# judge



## faststang90 (Apr 8, 2013)

i took my judge the the range the other day just because i have not shot in for sometime. this man was walking by and asked me what it was. he never seen one. i told him a judge and he asked what ammo does it shoot. i told him it was 45/410. i had the ammo that has 3 plates and 12 BBs. i let him shoot it a few times and he said he is going to buy one. i have not seen at the gun shows in some time but that gun has been out for years are they hard to find now?


----------



## TAPnRACK (Jan 30, 2013)

Not in MI, most of my LGS's usually have a few Judges & Governors. I'm still contemplating a Raging Judge just to have... for fun. The polymer Judge is getting more popular as well.

A comparison of a Judge & Raging Judge...









Another pic...


----------



## WilliamDahl (Feb 10, 2014)

Some people justify the .45/.410 handguns as something that they can take with them in the woods for snakes. I've never subscribed to that logic since I'm not afraid of snakes. I've never found a snake that I couldn't just take a couple of steps back from and be completely safe even if they were poisonous. Personally, I think a walking stick is more useful against snakes -- you can move them out of the way or kill them if necessary. Then again, the largest snakes that I've ever encountered were perhaps 5-6 ft in length. Maybe if we had anacondas roaming around here I might feel differently? Don't have any experience with snakes that large, so I don't know.

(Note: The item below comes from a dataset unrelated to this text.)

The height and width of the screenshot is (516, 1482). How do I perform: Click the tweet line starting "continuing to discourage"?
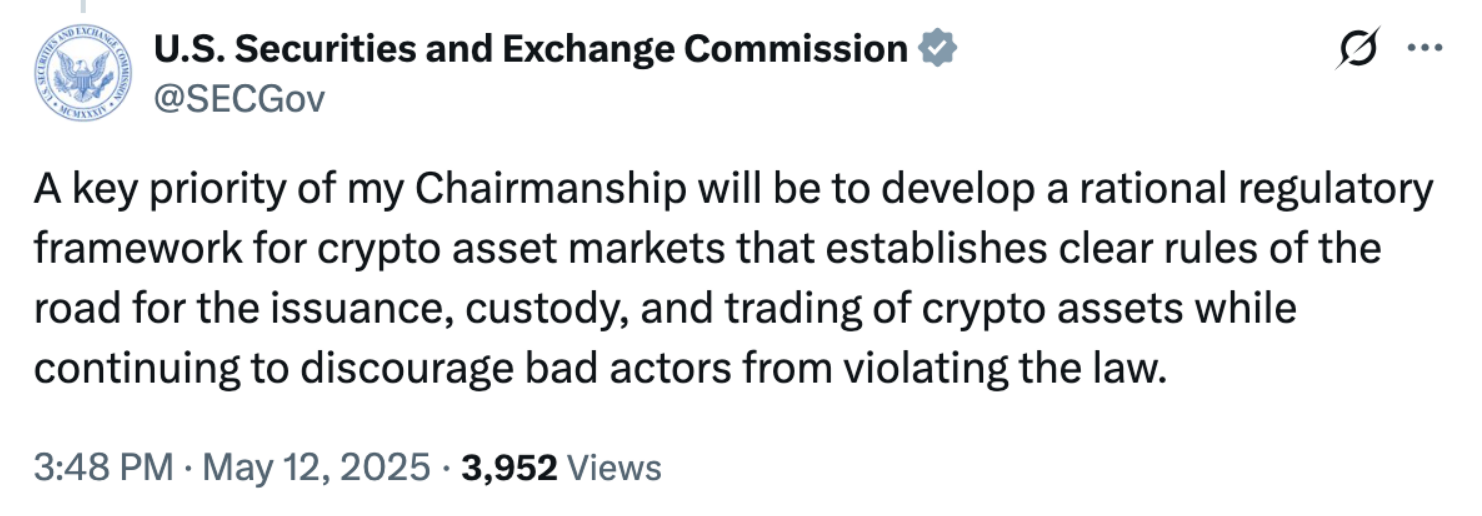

The primary concern that I have with a handgun that shoots the .45LC and .410 shotgun rounds is that it has to be rifled per ATF rulings. The rifling has an adverse affect on the shotshell rounds -- I've heard it described as a "donut pattern". I believe that this could be eliminated (or at least reduced) if they were to install rifling (to make the ATF happy), but put NO twist rate in the rifling (i.e. just straight ridges along the interior surface of the barrel). The .45LC bullet would not be as stable, but for the distances that this weapon is designed to be fired, that might not be as much of an issue. Besides, if someone wants to seriously shoot the .45LC round, they are going to choose a different handgun anyway -- something like a Ruger Super Blackhawk perhaps.


----------



## desertman (Aug 29, 2013)

WilliamDahl:
You made some valid points, I bought an S&W "Governor" and a Bond Arms "Snakeslayer" .45/.410 only because I like them. That Bond Arms Snakeslayer is one mean looking bastard, impractical as Hell but it's a cool gun nonetheless. Same for the "Governor" except the "Governor" does have it's usefulness, six shots, double action and the ability to handle .45ACP, .45 Auto Rim, .45 Long Colt, and .410. It's lighter than my Model 629 3", 29 4" and Ruger Redhawk 7 1/2", making it in my opinion an ideal gun for hiking on trails. As for snakes I too prefer to leave them alone, I don't believe in killing anything unless you absolutely have to.


----------



## WilliamDahl (Feb 10, 2014)

Like in most things in life, if a firearm tries to serve two different purposes, it ends up compromising and doing neither as well as it possibly could. But, life is full of compromises. My daily carry handgun is a Glock 29 and even it is a compromise. It's not as compact as one of the smaller 9mm handguns, but it makes a larger diameter hole and it will penetrate further. Since I live in a pro-2nd-Amendment state and since I'm retired, I can deal with it being less concealable since I don't have to hide it while wearing office clothes. If you're wearing a vest over a t-shirt during the summer, anyone that knows anything about firearms will know that you are carrying. If I'm visiting somewhere that is less pro-2nd-Amendment, I'll likely carry either one of the compact 9mm handguns or maybe something even smaller. Sure, I would like to be able to carry a double stack full size M1911 all the time, but that just is not that concealable for me except when the weather is *really* cold. Everything's a compromise...


----------



## faststang90 (Apr 8, 2013)

i got the gun in a trade. i had a glock and i did not like it. i just go to the range with it nothing else. all my guns are range guns i dont hunt. my carry chl gun is a px4 9mm


----------



## TAPnRACK (Jan 30, 2013)

Not every firearm needs to have a purpose or fulfill a role... some guns are just enjoyable to have/shoot. It's the reason many of us have multiple firearms in our collections.


----------



## desertman (Aug 29, 2013)

TAPnRACK:


> "Not every firearm needs to have a purpose or fulfill a role... some guns are just enjoyable to have/shoot. It's the reason many of us have multiple firearms in our collections."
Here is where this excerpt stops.